The Karur Town Circle Inspector, Cedric Immanuel, told the team that all the police officials were busy with local Mariyamman festival and would not be able to ensure the safety of the journalists.  “If you want to take the visuals of Cauvery, you can find some other locations and get the prior permission of the district collector and the SP,” he said.

Indiscriminate mining

There are 44 sand mining leases along the Cauvery and its tributary Coleroon in Karur, Tiruchchirapalli and Tanjavur districts, of which 27 are functional now. These quarries cater to about 60 per cent of the requirement of the sand in Tamil Nadu.  All the sand mining clearances are in the name of the state public works department (PWD).
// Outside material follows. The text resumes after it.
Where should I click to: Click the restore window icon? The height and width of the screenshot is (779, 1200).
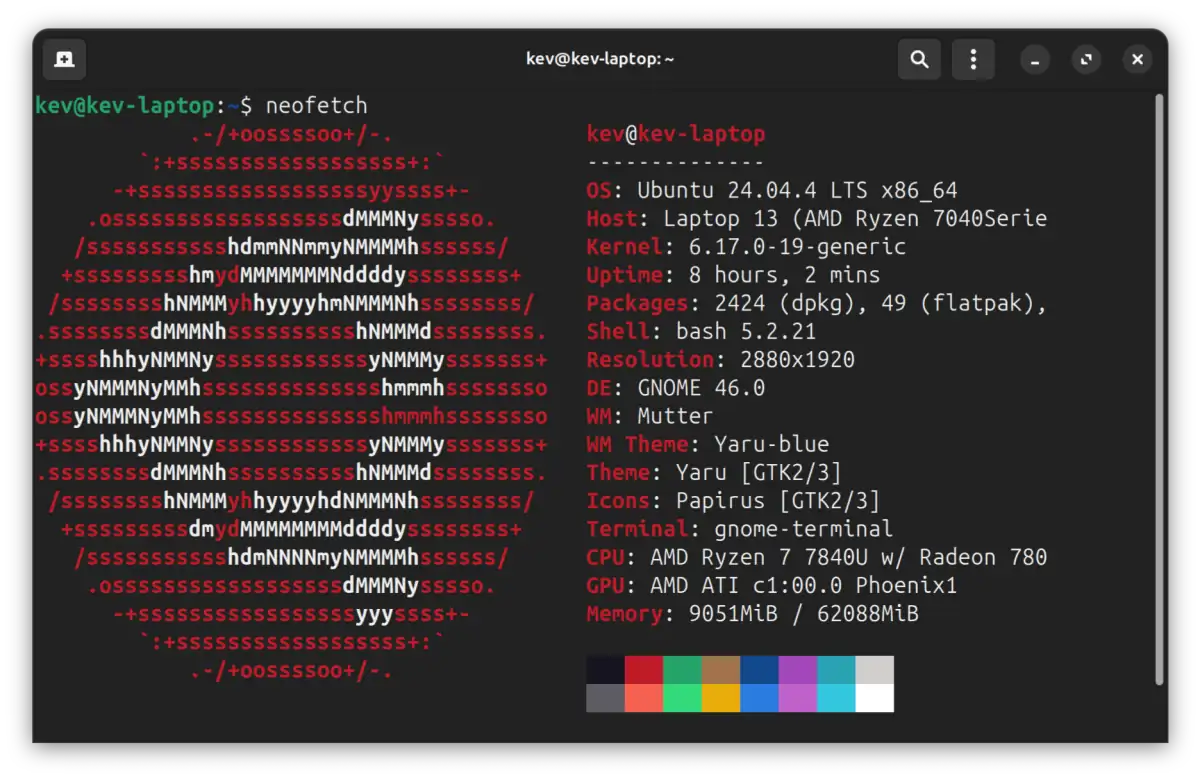pos(1086,60)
However, local farmers and activists who are engaged in legal battle against the indiscriminate sand mining point out that instead of mining directly, the PWD has engaged in raising contracts, and contractors are flouting all the rules and regulations while plundering the sand from the river.  Mining is taking place 24 hours without any respite.
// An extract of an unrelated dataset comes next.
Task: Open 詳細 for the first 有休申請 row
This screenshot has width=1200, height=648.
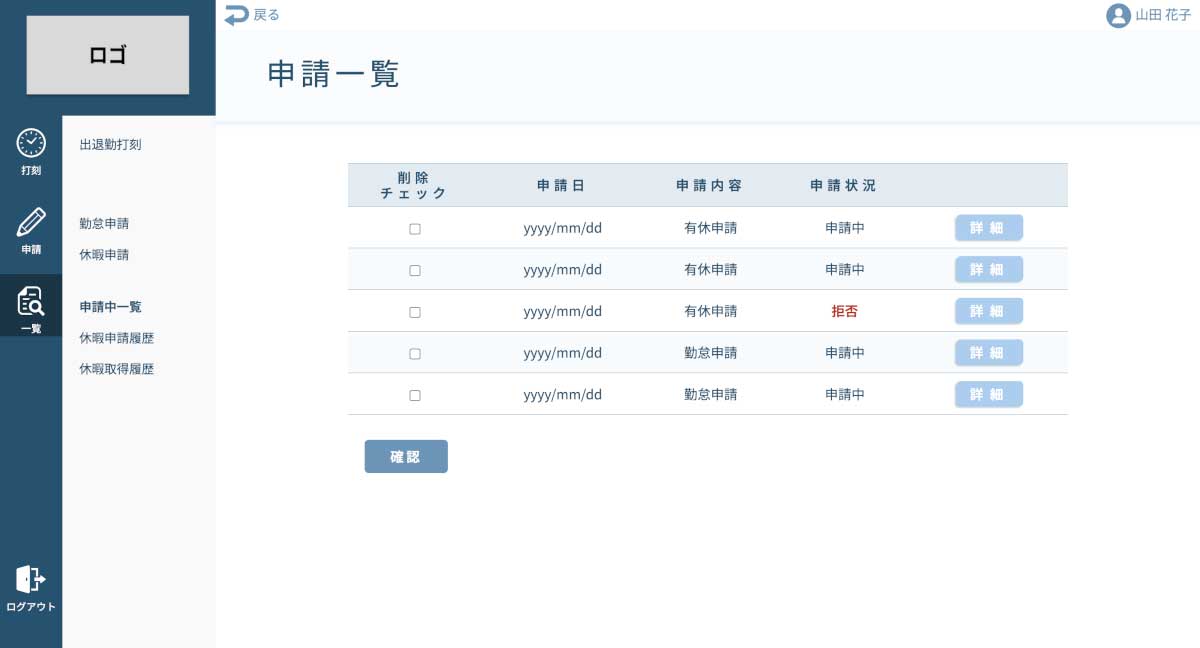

While the state rules permit to use only two earth moving machines, the miners use 10-15 machines. The miners dig about 15 feet on the riverbed, violating the rules which allow mining only up to three feet. Many farm lands and paddy fields have been converted into stockyards. Each quarry has a shed where 20-25 goons will be on the watch 24 hours.  Around 7,000 to 8,000 truckloads of sand are transported daily from Karur district alone.  A portion of the mined sand is illegally transported to Kerala from where a part is transported to the Gulf countries as dry sand mixed with cement, point out the activists.
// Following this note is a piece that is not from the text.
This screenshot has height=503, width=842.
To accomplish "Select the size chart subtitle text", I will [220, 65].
“The successive state governments led by Jayalalithaa’s  All India Anna Dravida Munnetra Kazhakam as well as Karunanidhi’s  Dravida Munntera Kazhakam, have worked hand in glove with the mining mafia,”  says K Sivasamy, Karur district president of Bharatiya Janata Party.

In 2013, when Sivasamy tried to take pictures of sand mining, members of the local mining mafia broke his car. “The local police had registered some false cases against me,” he adds.
There are about 18 cases against Cauvery sand mining in the Madurai Bench of Madras High Court. Some complaints are pending before the National Green Tribunal.

Recently, on April 30, the Madurai Bench of the Madras High Court passed an interim order banning  instream mining and mechanised mining in 18 quarries.  However, the Supreme Court has vacated the ban on mechanised mining on May 9. The case will be heard again by the High Court on June 4.